Certains enfants ne sont pas conscients des conséquences de leurs actes sur la Nechama de leurs parents disparus.
Ils pensent parfois qu’ils ne peuvent plus faire grand chose pour les honorer après leur départ, sauf à leur rendre hommage lors de l’anniversaire de leur décès, en récitant Kadich, une Haftara, ou encore en prononçant quelques berakhot leïlout nichmat/pour l’élévation de l’âme…
C’est certes une belle preuve de reconnaissance que d’honorer ainsi la mémoire de ceux qui nous ont tellement donné. Les parents ne donnent-ils pas en effet à leurs enfants tout ce qu’il leur est possible de donner : physiquement, psychologiquement, moralement et cela tout au long de leurs vies ?

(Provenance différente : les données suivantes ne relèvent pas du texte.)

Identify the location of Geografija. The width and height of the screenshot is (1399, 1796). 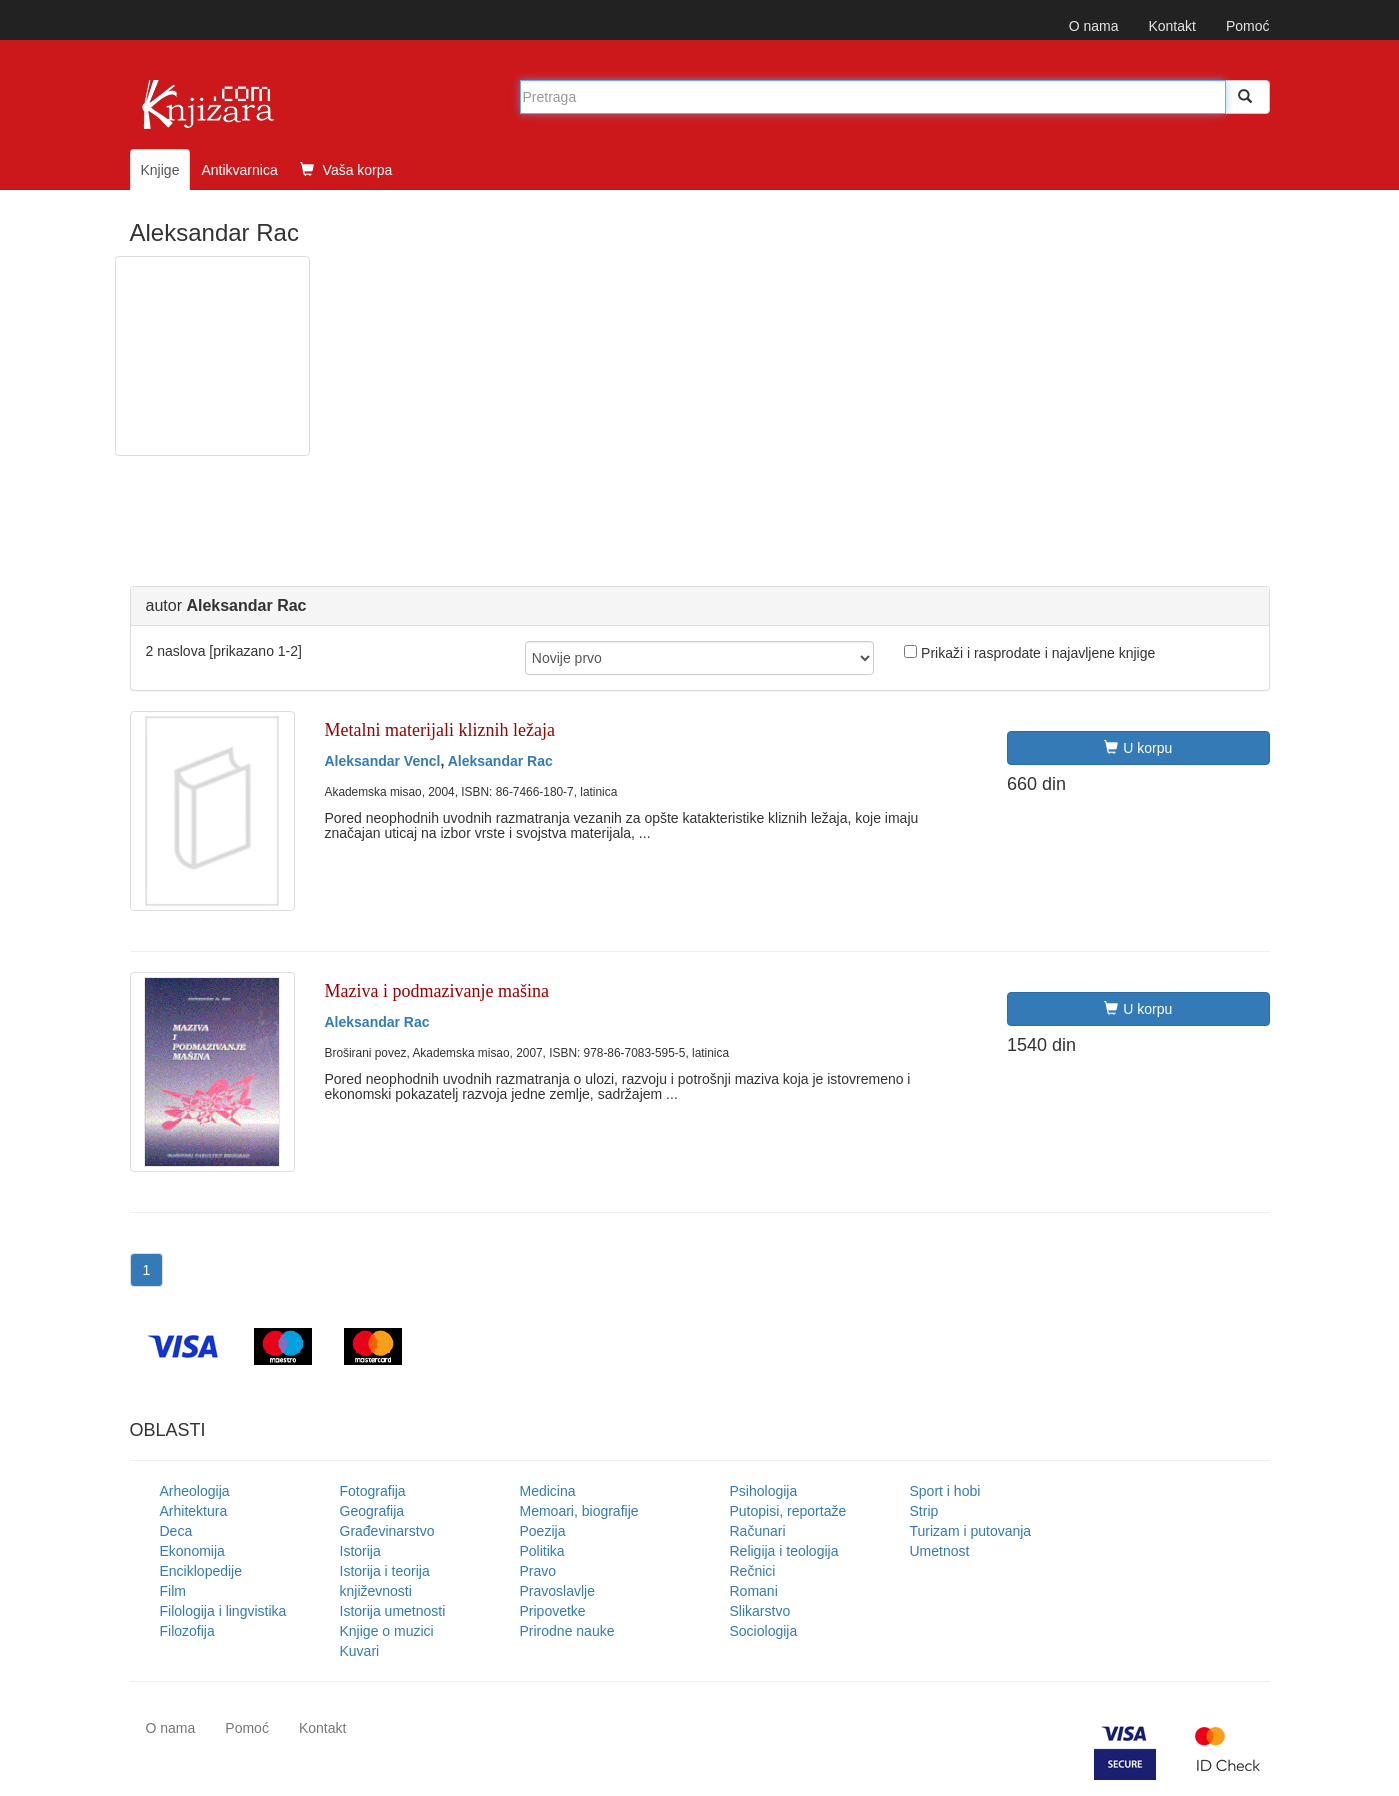
(372, 1511).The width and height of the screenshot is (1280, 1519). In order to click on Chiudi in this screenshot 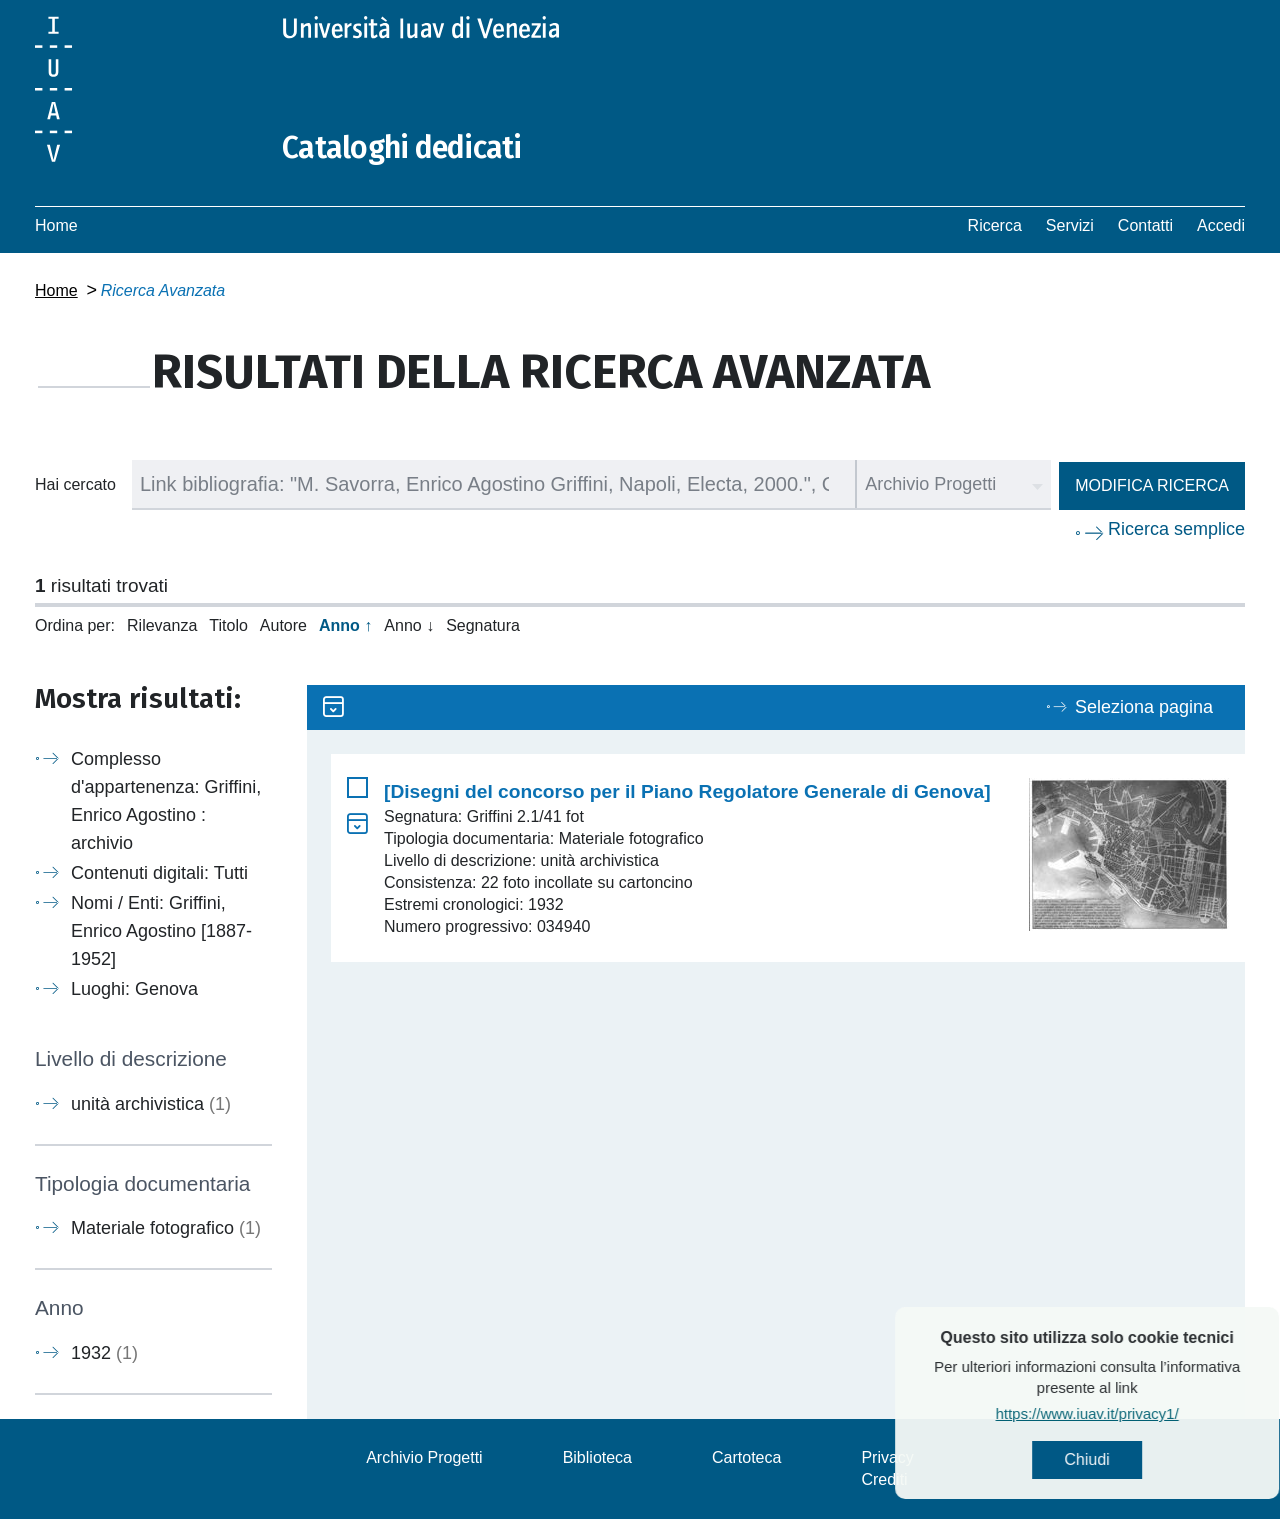, I will do `click(1143, 1459)`.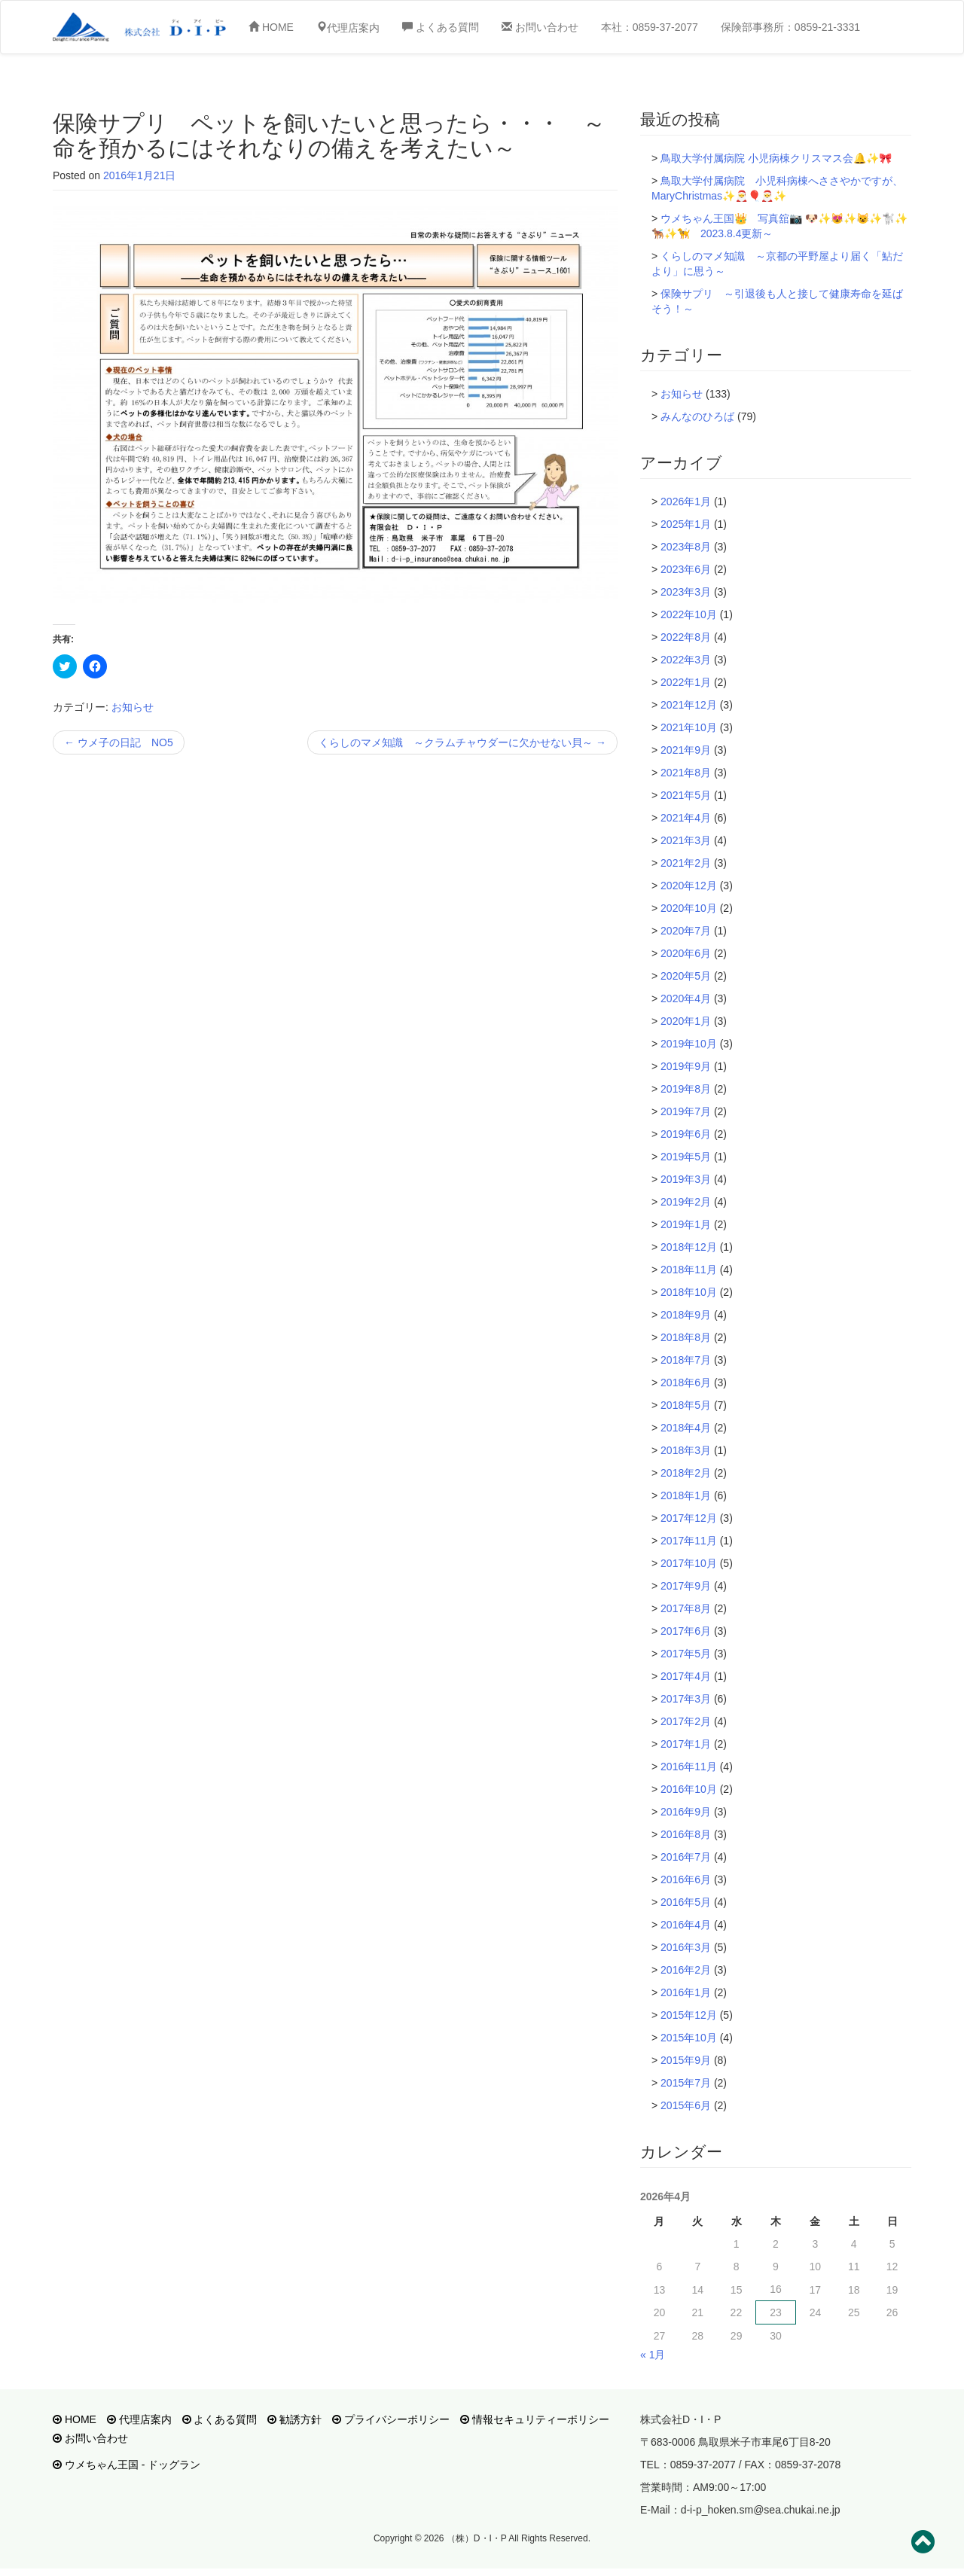 The image size is (964, 2576). I want to click on 2018年8月, so click(685, 1337).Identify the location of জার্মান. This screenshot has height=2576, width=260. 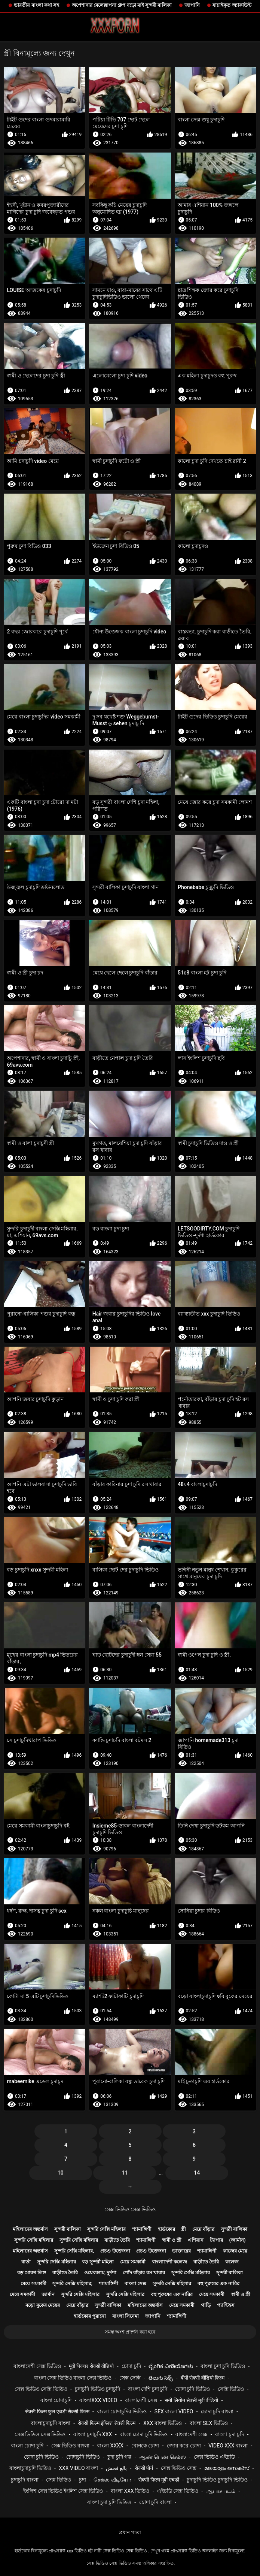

Ne pouvons-nous pas à notre tour leur donner à la mesure de ce qu’ils nous ont donné ? Les honorer une fois par an, c’est bien !
Mais lorsque l’on sait que l’âme de nos parents, grands-parents… se nourrit, s’élève, s’épanouit grâce à nos actes, à nos Mitsvoth quotidiennes, ne devons-nous pas alors redoubler d’entrain pour les accomplir ? A leur profit comme au nôtre !
Nos petits gestes ici-bas peuvent leur offrir une immense lumière là-haut.
Figurez-vous un cercle dans lequel nous sommes tous interdépendants : comme Yts’hak est fils d’Avraham, Avraham engendra Yts’hak.
Travaillons donc à augmenter et améliorer nos Mitsvot, élevons nos enfants dans la Tora. Ce n’est qu’ainsi que nous pourrons tous grandir, les uns grâce aux autres.